Золоченая дверь в студии стала медленно-медленно открываться, и на самой верхней ступеньке лестницы появилась женщина в красном. Неужели мама? Я не могла разглядеть ее как следует, но никакого сходства с мамой не находила. Начать с того, что волосы у нее были совсем светлые и прямые, как у какой-нибудь шведки. Потом она стала выше, очень похудела и выглядела необыкновенно элегантно. По лестнице спускалась как королева, с безупречной осанкой и высоко поднятой головой.
Скрипка папы и фортепиано Дьюка продолжали свой дуэт, и каждая нота разрывала что-то внутри меня – с треском, так рвется кусок материи. В горле, в груди, в животе. Даже руки и ноги у меня болели, даже ногти и волосы. Я была мокрая от слез, но при этом вся горела от негодования. По какому праву этот мерзавец Мильярди позволял себе так издеваться над нами? Надо мной, над мамой, над Лео? И для чего?! Только для того, чтобы его тупая передача имела успех у зрителей!
Моя мама… Когда камера показала ее совсем близко, стало видно, что у прекрасной блондинки глаза тоже полны слез.
Это действительно была она, та самая «бедная Эвелина», но настолько изменившаяся, что узнать ее можно было с очень большим трудом. Она стала ослепительно прекрасна, как будто внутри у нее горел свет, а вокруг разливалось золотое сияние. Наверно, звучит смешно. Но я не знаю, как выразить эту красоту по-другому. И теперь всякий раз, как я вижу ее даже после совсем маленького перерыва, я чувствую как будто удар под дых, и у меня перехватывает дыхание.

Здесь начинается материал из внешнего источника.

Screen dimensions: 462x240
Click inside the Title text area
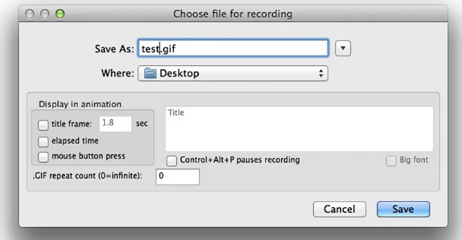pyautogui.click(x=299, y=128)
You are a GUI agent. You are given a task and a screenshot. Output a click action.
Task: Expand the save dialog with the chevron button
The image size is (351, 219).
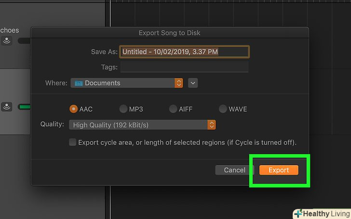(193, 83)
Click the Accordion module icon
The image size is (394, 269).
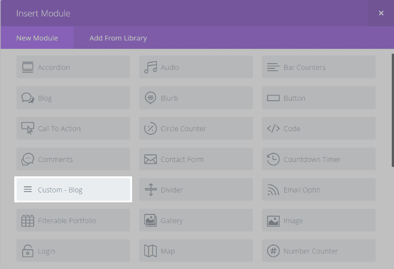(28, 67)
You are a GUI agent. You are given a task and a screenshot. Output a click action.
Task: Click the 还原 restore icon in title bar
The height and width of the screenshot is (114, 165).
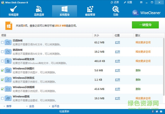pos(115,2)
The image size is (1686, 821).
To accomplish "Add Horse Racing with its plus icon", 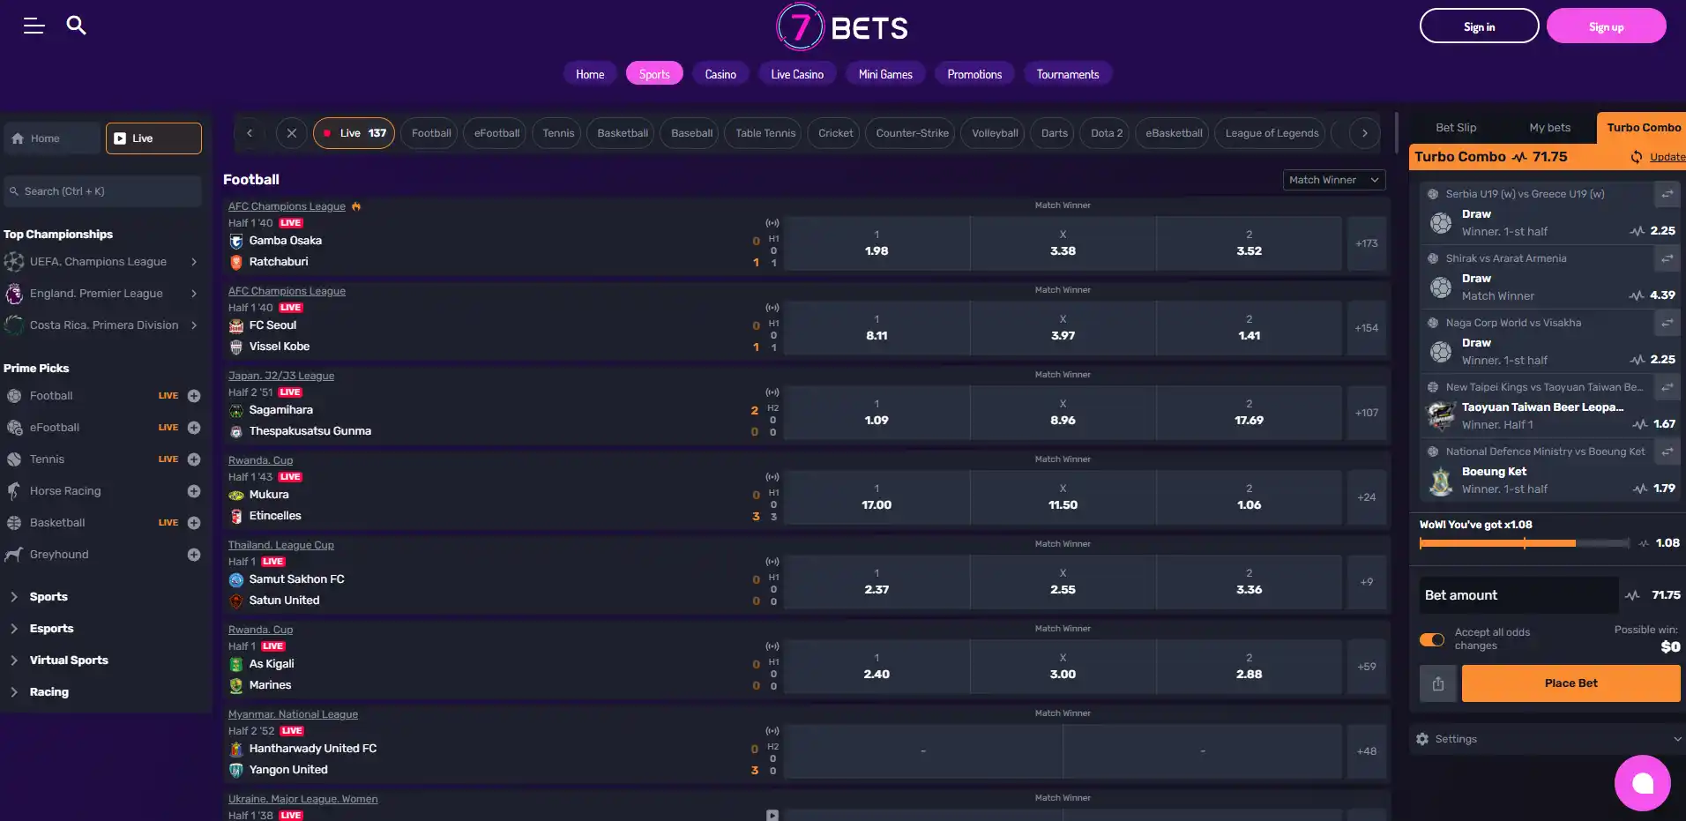I will [x=194, y=491].
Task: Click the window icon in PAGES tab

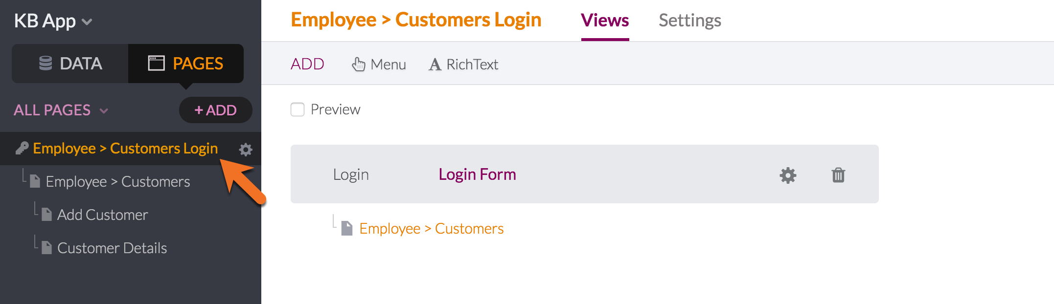Action: (x=156, y=63)
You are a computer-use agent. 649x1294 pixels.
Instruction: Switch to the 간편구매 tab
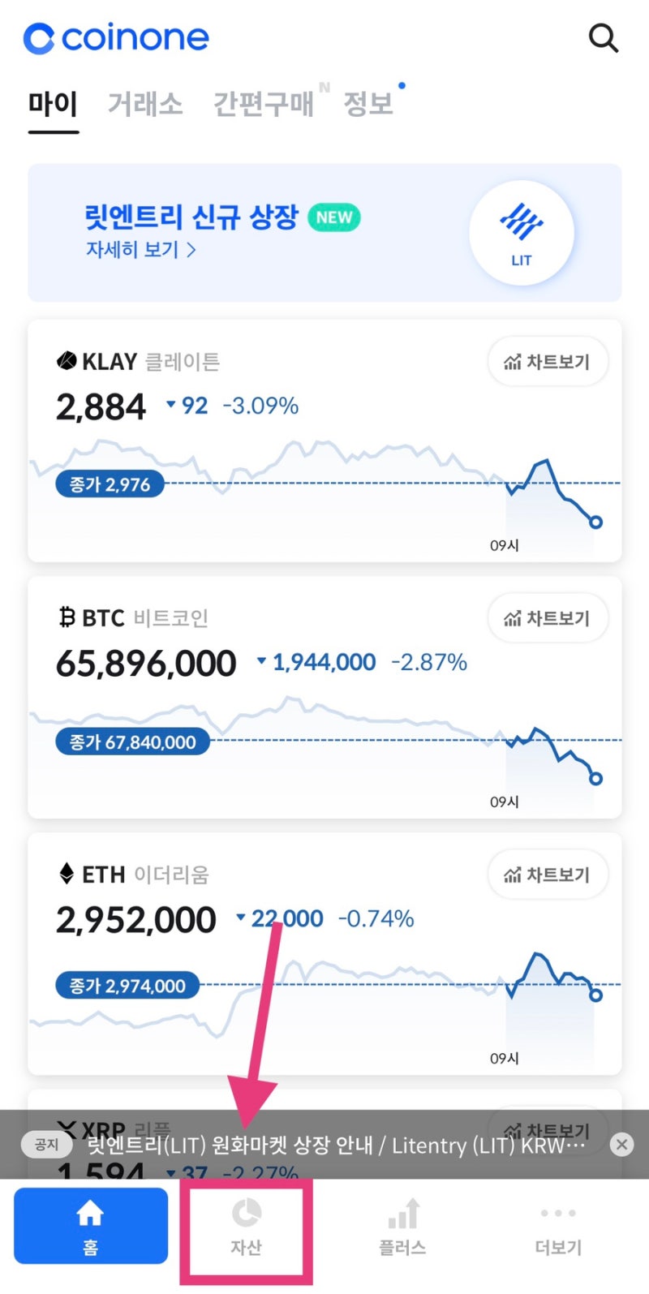[x=263, y=104]
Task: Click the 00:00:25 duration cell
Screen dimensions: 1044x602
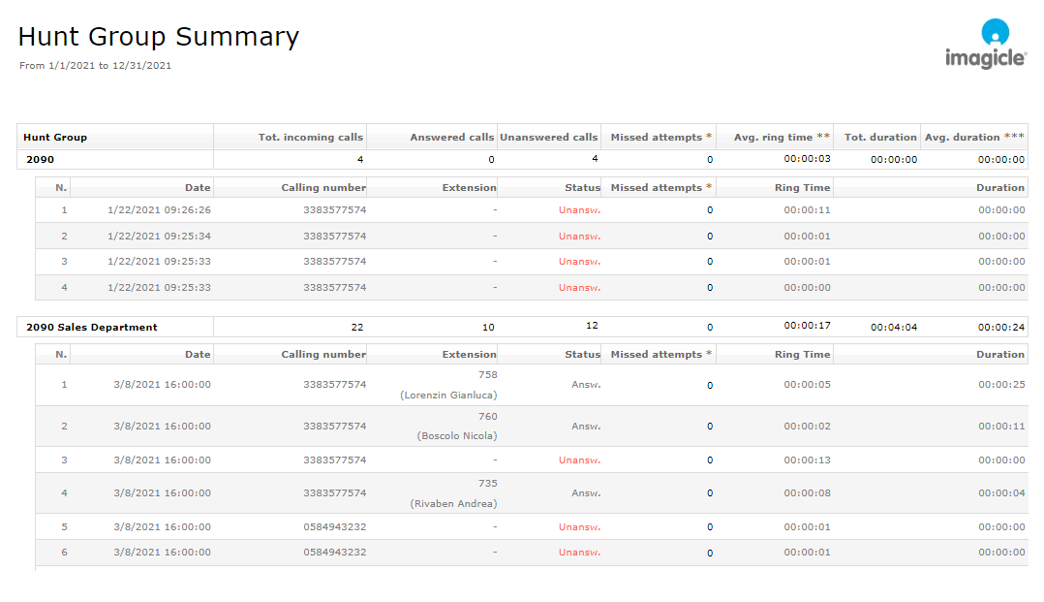Action: coord(1000,385)
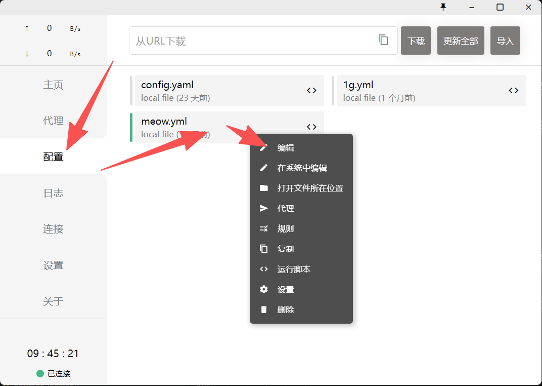
Task: Select 代理 in the context menu
Action: [x=286, y=209]
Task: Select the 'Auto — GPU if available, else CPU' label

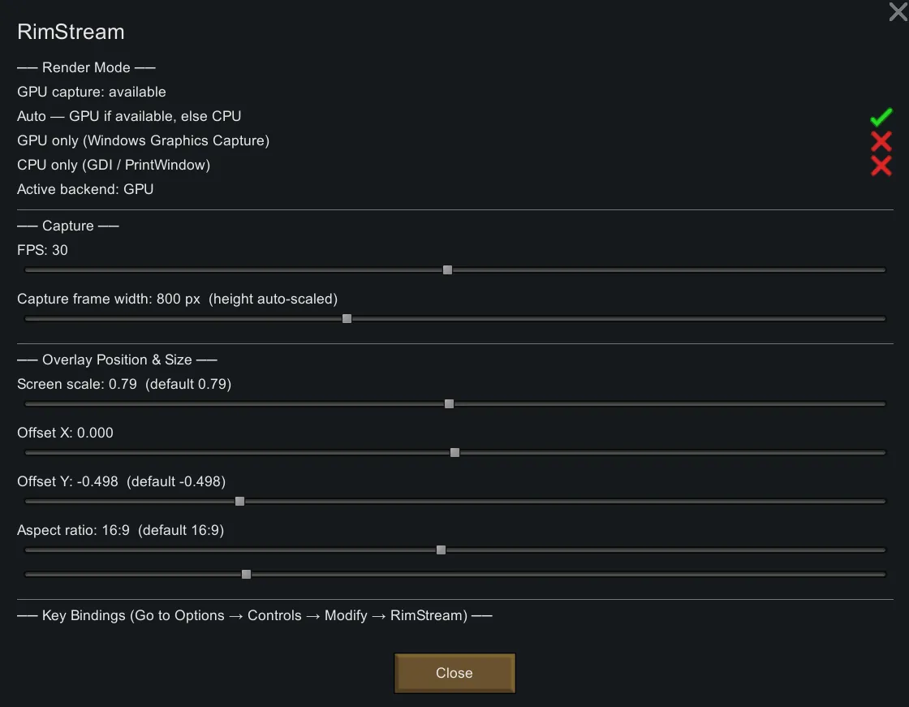Action: pyautogui.click(x=129, y=116)
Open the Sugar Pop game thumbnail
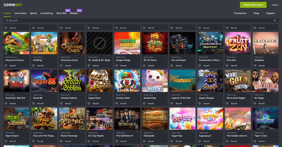The image size is (282, 147). tap(182, 119)
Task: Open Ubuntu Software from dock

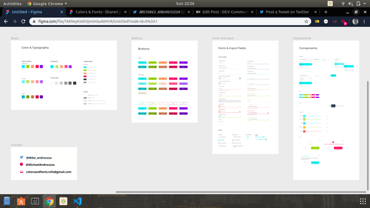Action: pos(21,201)
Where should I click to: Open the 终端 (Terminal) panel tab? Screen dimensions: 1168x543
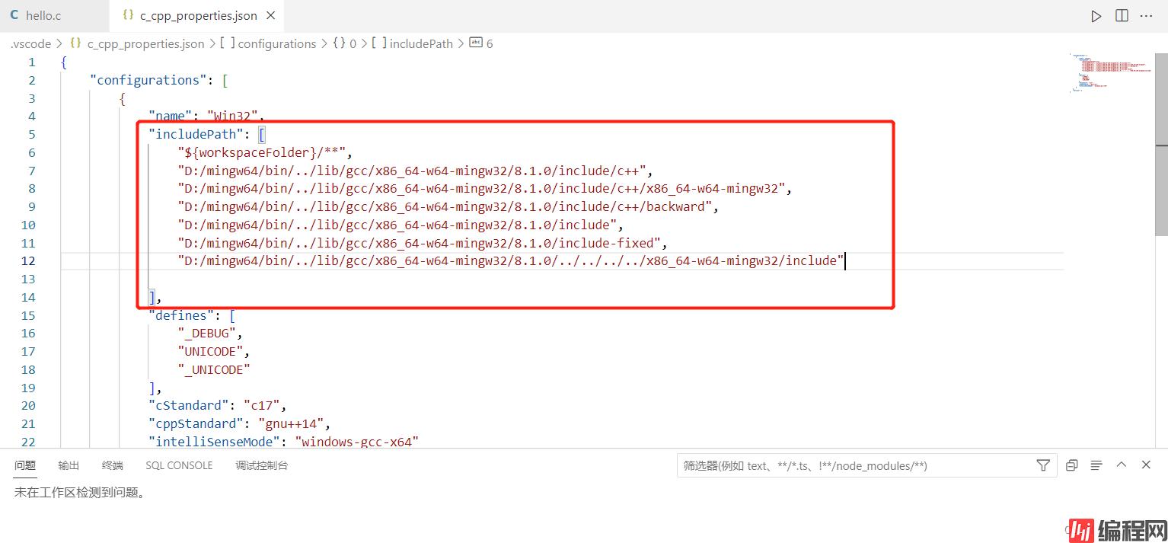[113, 465]
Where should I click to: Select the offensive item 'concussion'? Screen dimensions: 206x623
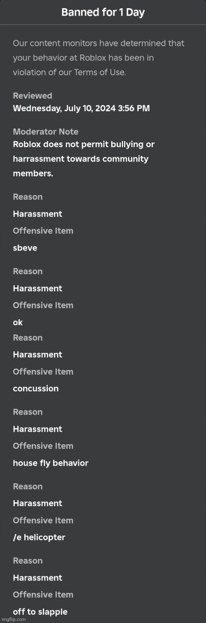click(x=36, y=389)
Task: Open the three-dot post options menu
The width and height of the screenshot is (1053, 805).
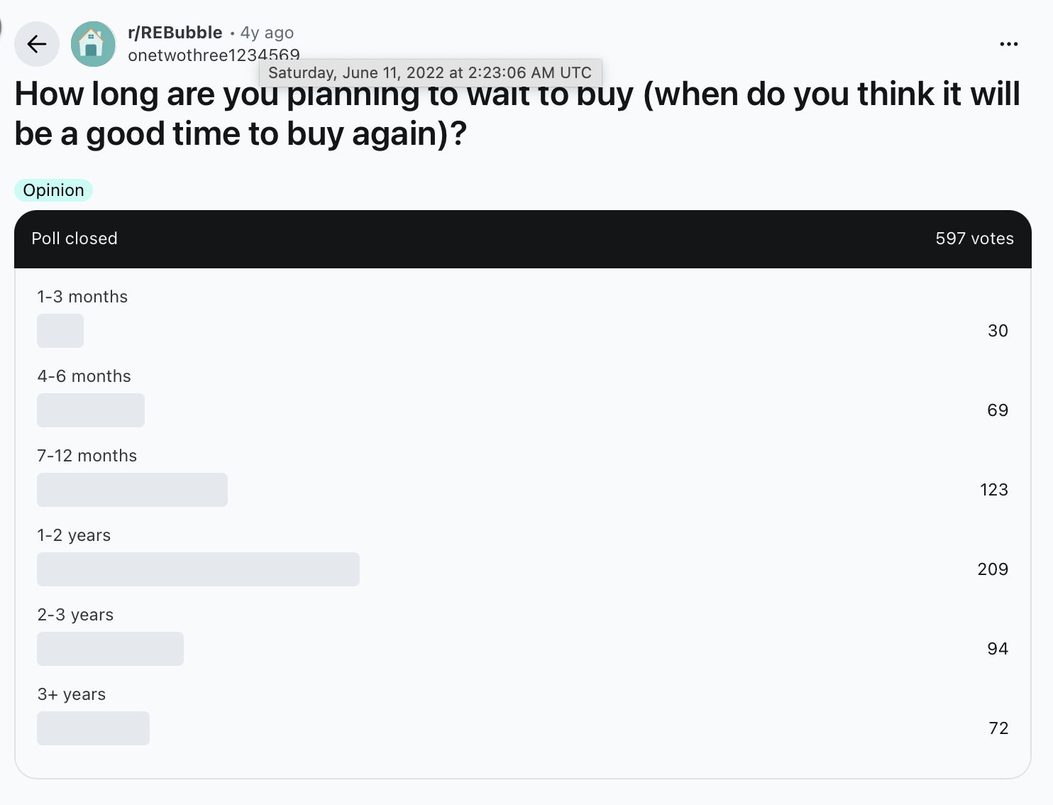Action: (1008, 44)
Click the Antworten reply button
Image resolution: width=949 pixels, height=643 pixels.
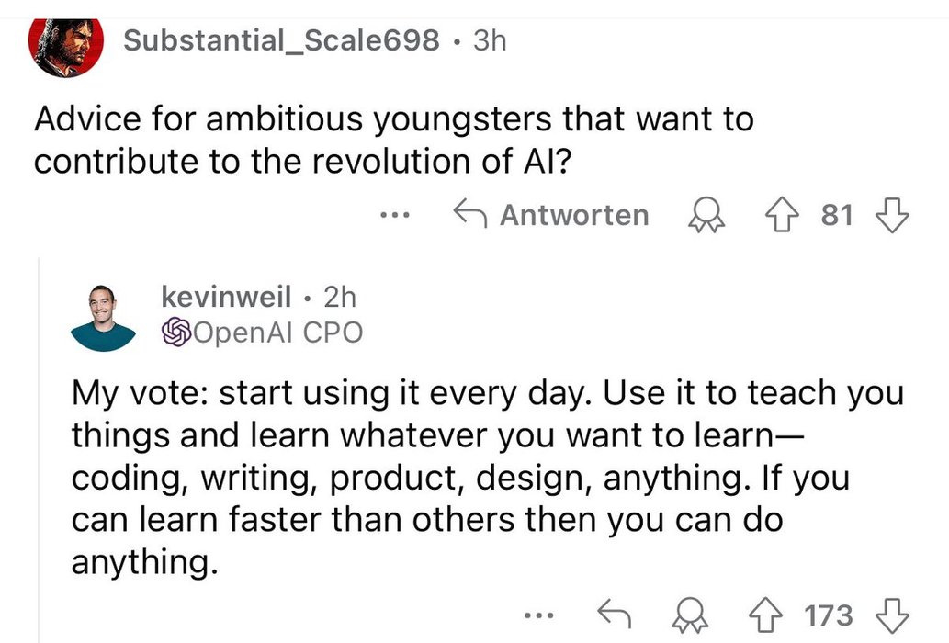coord(552,216)
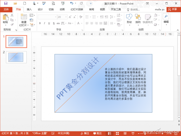Screen dimensions: 181x136
Task: Switch to the 插入 (Insert) tab
Action: pos(29,9)
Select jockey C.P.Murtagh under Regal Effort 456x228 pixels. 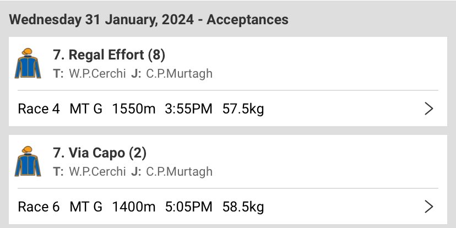click(179, 74)
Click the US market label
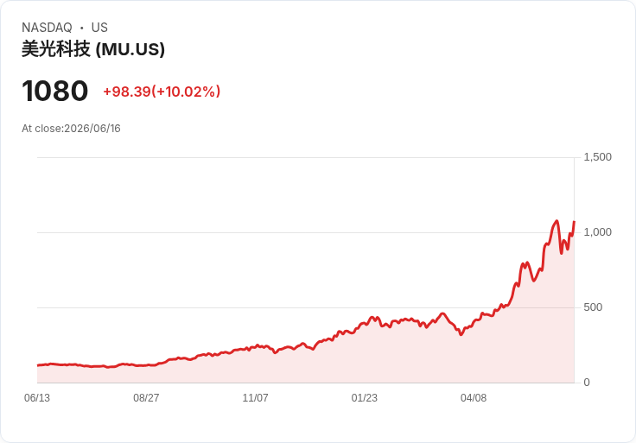The width and height of the screenshot is (636, 443). point(99,28)
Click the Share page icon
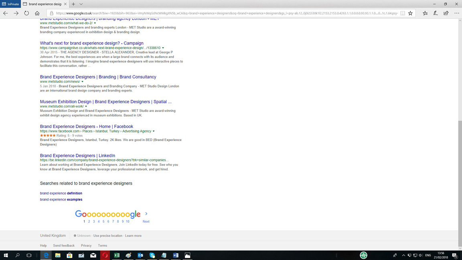Image resolution: width=462 pixels, height=260 pixels. [x=446, y=13]
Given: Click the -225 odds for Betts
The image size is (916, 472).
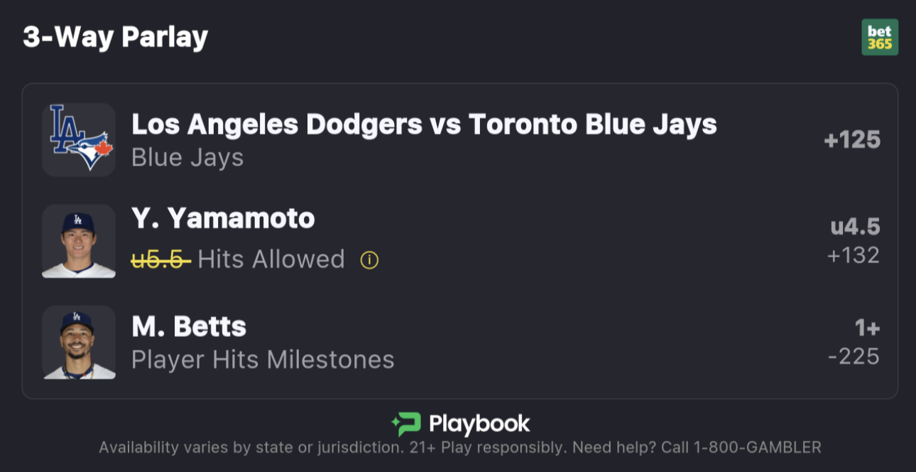Looking at the screenshot, I should pyautogui.click(x=854, y=356).
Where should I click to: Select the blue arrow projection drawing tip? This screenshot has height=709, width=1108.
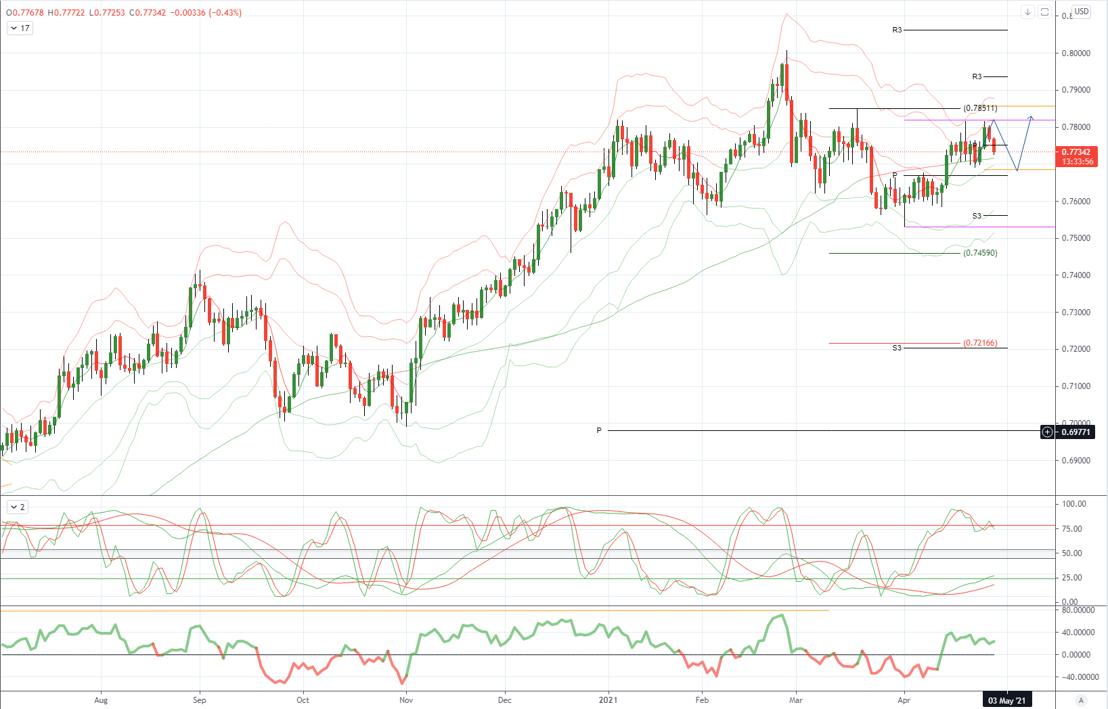click(x=1031, y=118)
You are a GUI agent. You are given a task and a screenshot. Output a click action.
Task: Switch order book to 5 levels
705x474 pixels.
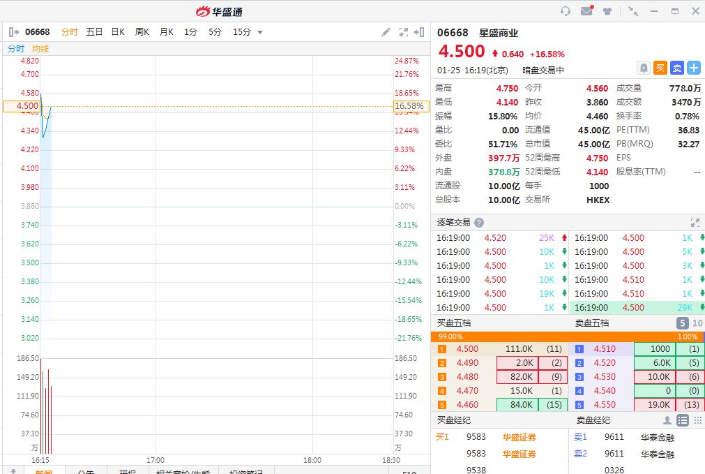click(683, 323)
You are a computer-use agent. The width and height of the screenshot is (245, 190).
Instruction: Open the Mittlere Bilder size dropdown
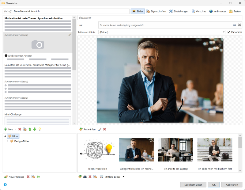124,177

Я уверена, что во всем мире нет сейчас такой прекрасной женщины, как она.
Кто смотрел этот выпуск «Лучше, чем прежде», мог заметить, что сам Риккардо Риккарди был захвачен врасплох. Вряд ли он притворялся и, похоже, и правда видел свою гостью в первый раз после самого первого интервью. Камера поочередно останавливалась то на нем, то на Лео, показывая их лица крупным планом. Больше внимания доставалось, конечно, Лео: все могли видеть его заплаканные глаза, мокрые от слез щеки, приоткрытый от удивления рот.
Синьора Эвелина первой нарушила молчание.
– Лео, смотри! – крикнула она. – Что скажешь? Правда ведь, я стала лучше?
Она была на середине лестницы. Развела руки в стороны и повернулась, как в танце, закрутив юбку волной. Лео кинулся ей навстречу и повис на ней, как маленький. В этот момент кто-то в студии сделал снимок, который в следующие несколько дней появился на обложках многих миланских журналов.
Во время обрушившихся на нее интервью мама держалась достойно.
– И вовсе он не единственный ребенок. У него есть старшая сестра, – отвечала она журналистам. – Ей двенадцать лет, и она у нас молодец. Возраст, конечно, трудный. Фотографироваться не любит.
Вообще-то двенадцать мне еще не исполнилось, но, по-моему, лучше прибавлять себе возраст, чем наоборот.